Risco Home/Business Alarm System

Severity: Moderate

What Does This Error Mean?

A Phone Line Fault on your Risco system means the alarm cannot use the telephone or GSM line to send alerts. If your system relies on a phone line to contact the monitoring centre or send SMS alerts, this communication path is currently broken.

Affected Models

  • Risco LightSYS
  • Risco LightSYS Plus
  • Risco ProSYS Plus (PSTN/GSM models)

Common Causes

  • Landline service has been disconnected or is down in your area
  • Physical phone cable has been cut or disconnected from the panel
  • Risco GSM module has lost mobile signal or the SIM is inactive/expired
  • Phone line is shared with another device that is monopolising the line
  • PSTN services being discontinued by telecoms provider (many countries are phasing out analogue lines)

How to Fix It

  1. Test the phone line

    Plug an ordinary telephone handset into the socket the alarm uses.

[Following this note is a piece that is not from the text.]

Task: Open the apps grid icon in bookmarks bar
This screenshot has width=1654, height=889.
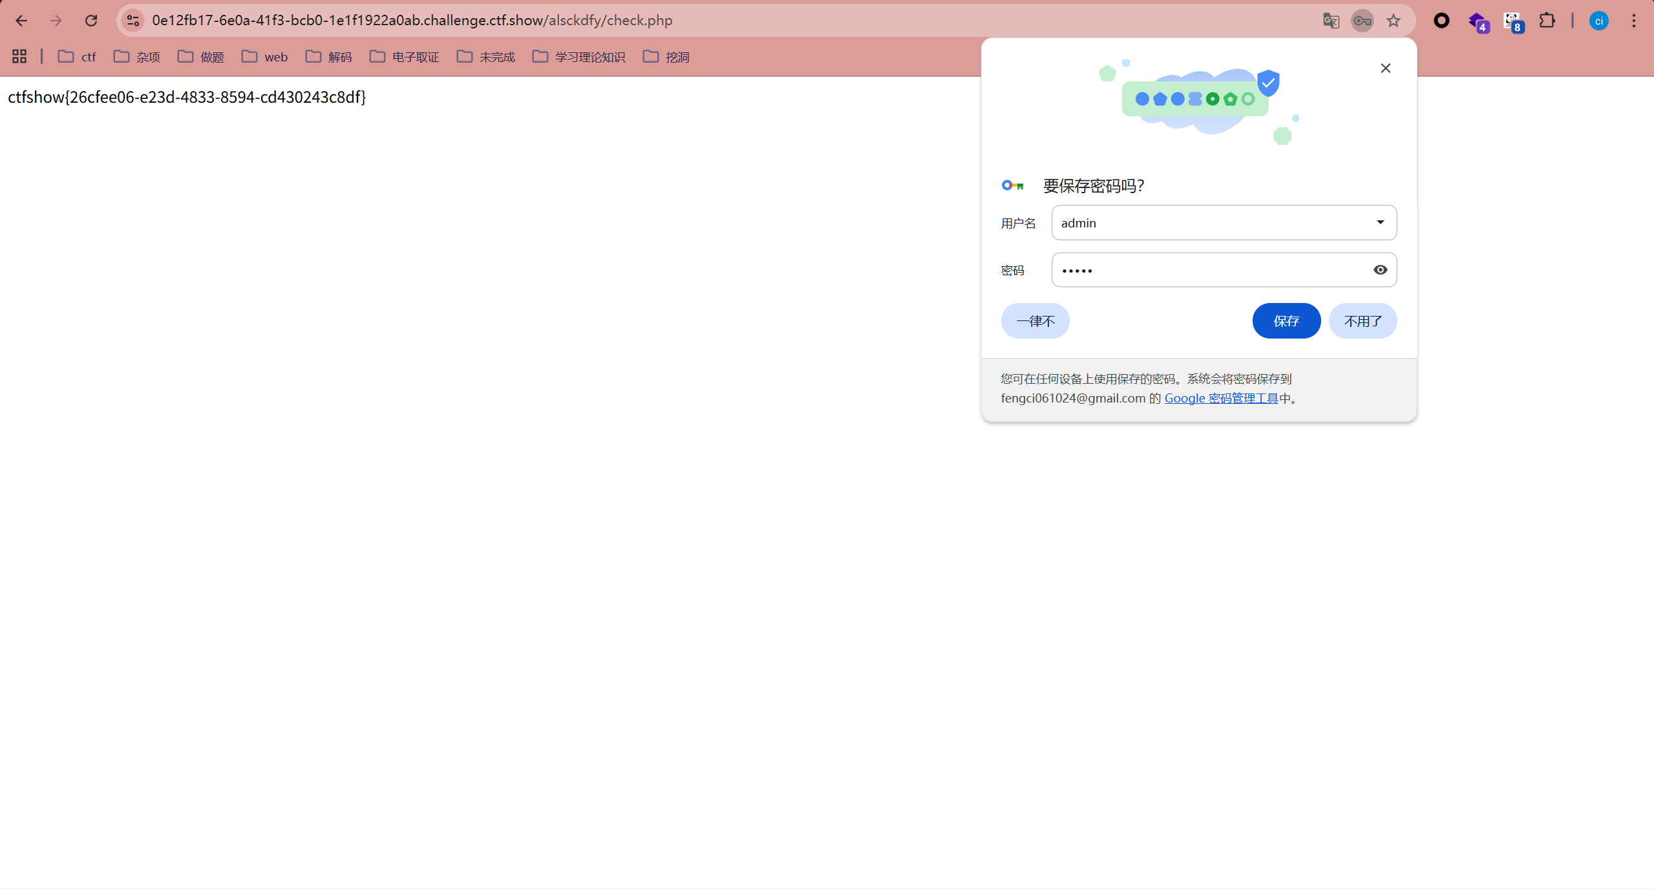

If there is no dial tone, the fault is with your telephone line — not the alarm.

  2. Check GSM signal strength (GSM modules)

    If your Risco panel has a GSM module, check the signal indicator in the Risco app or at the keypad. No signal may mean the antenna is disconnected or the SIM has expired.

  3. Contact your alarm installer

    If your phone line is working normally but the fault persists, the alarm's phone module may be faulty. Your installer can test it.

  4. Consider an IP upgrade

    Many PSTN alarm communicators are being replaced with IP or GSM modules as telephone companies discontinue analogue lines. If your system is old, ask your installer about upgrading to IP communication.

When to Call a Professional

Yes — if checking external line faults and SIM status does not resolve it.

Risco Phone Line Fault

As analogue telephone networks are phased out across many countries, Phone Line Fault is becoming one of the more common Risco trouble conditions homeowners encounter — not because anything is broken, but because the phone service itself no longer exists.

PSTN Switch-Off

In the UK, Israel, Australia, and many other countries, traditional landline (PSTN) telephone services are being gradually discontinued. If your Risco alarm was installed more than 5–8 years ago using a phone line communicator, this switch-off may be the reason the fault appeared.

The solution: Ask your alarm installer to upgrade the communicator to an IP module (uses your broadband connection) or GSM module (uses a mobile network SIM). This is a standard retrofit that most Risco-certified installers can complete in under an hour.

Frequently Asked Questions

Is a phone line fault the same as a communication fault?

They overlap but are different. A phone line fault specifically refers to the PSTN (landline) or GSM path. A communication fault means all communication paths have failed. If you have a dual-path system (phone + internet), a phone line fault alone should not cause a full communication fault — the internet path will take over.

My analogue phone line was discontinued. Will my Risco alarm still work?

Not on the phone path. Many homeowners are discovering this as telecoms providers switch off analogue PSTN services. Contact your alarm installer — they can fit an IP or GSM communicator module to restore monitoring connectivity.